## Study questions
A - In the passage about driving through fog, what part of the oncoming cars emerges first from the cloudy veil?
B - Reproduce everything in the fog passage from "Today a gray" down to "to expect ahead.".

## Supplied text
********

Today a gray haze blankets the earth. Things normally clear are suddenly distorted, obscure silhouettes of commonplace items. Oncoming cars emerge, headlights first, from their cloudy veil. I slow down. It would be so easy to careen into an unseen car. I creep along with an unsettling uncertainty of what to expect ahead.
I can’t help but think of friends who are still lost souls. They’re peering into the future as if through a pea-soup fog. They see nothing but an impermeable grey cloud ahead, I hear it in their voices. They live each day with an unsettling uncertainty, consumed with worry and worn out with life’s cares or eating, drinking and making merry because they see nothing beyond the grave. Even as a believer, it can be difficult to grapple with my own immortality. How much more difficult to face inevitable death without confidence in Christ. Most of us, if we could, would slow life and time down by the sheer force of our wills. But time marches on.

********

## Given information

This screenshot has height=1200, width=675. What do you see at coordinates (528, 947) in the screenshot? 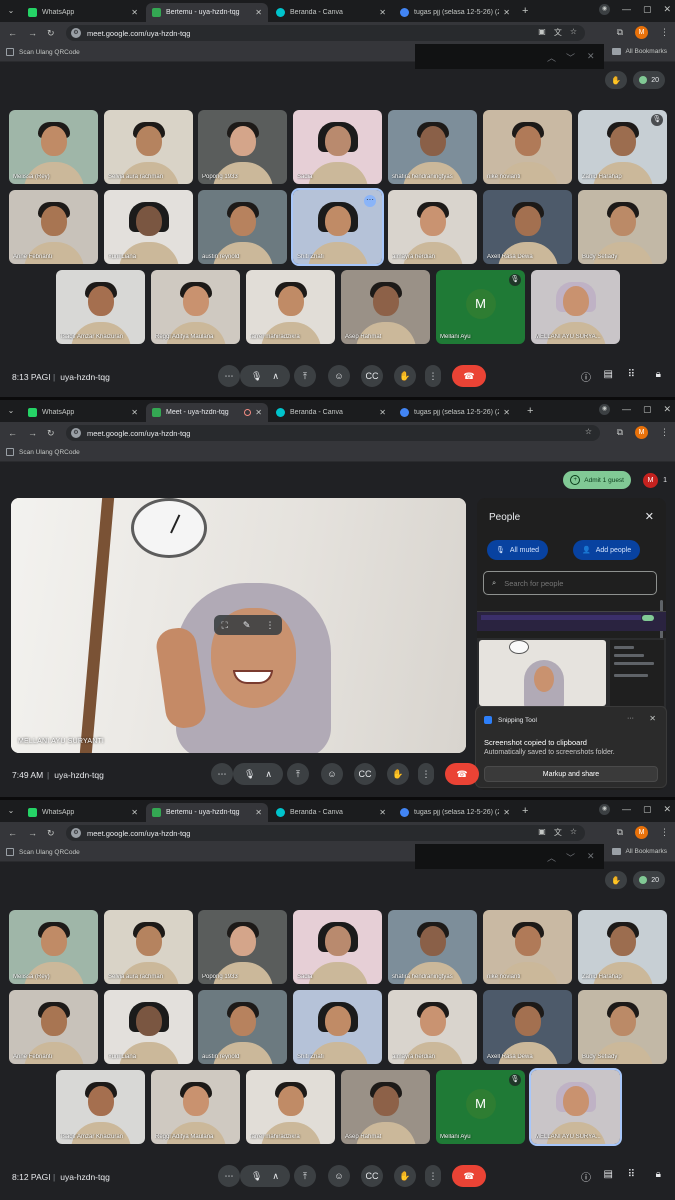
I see `participant-tile: nike novianti` at bounding box center [528, 947].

********

## Per-task answers
A - Their headlights.

B -
Today a gray haze blankets the earth. Things normally clear are suddenly distorted, obscure silhouettes of commonplace items. Oncoming cars emerge, headlights first, from their cloudy veil. I slow down. It would be so easy to careen into an unseen car. I creep along with an unsettling uncertainty of what to expect ahead.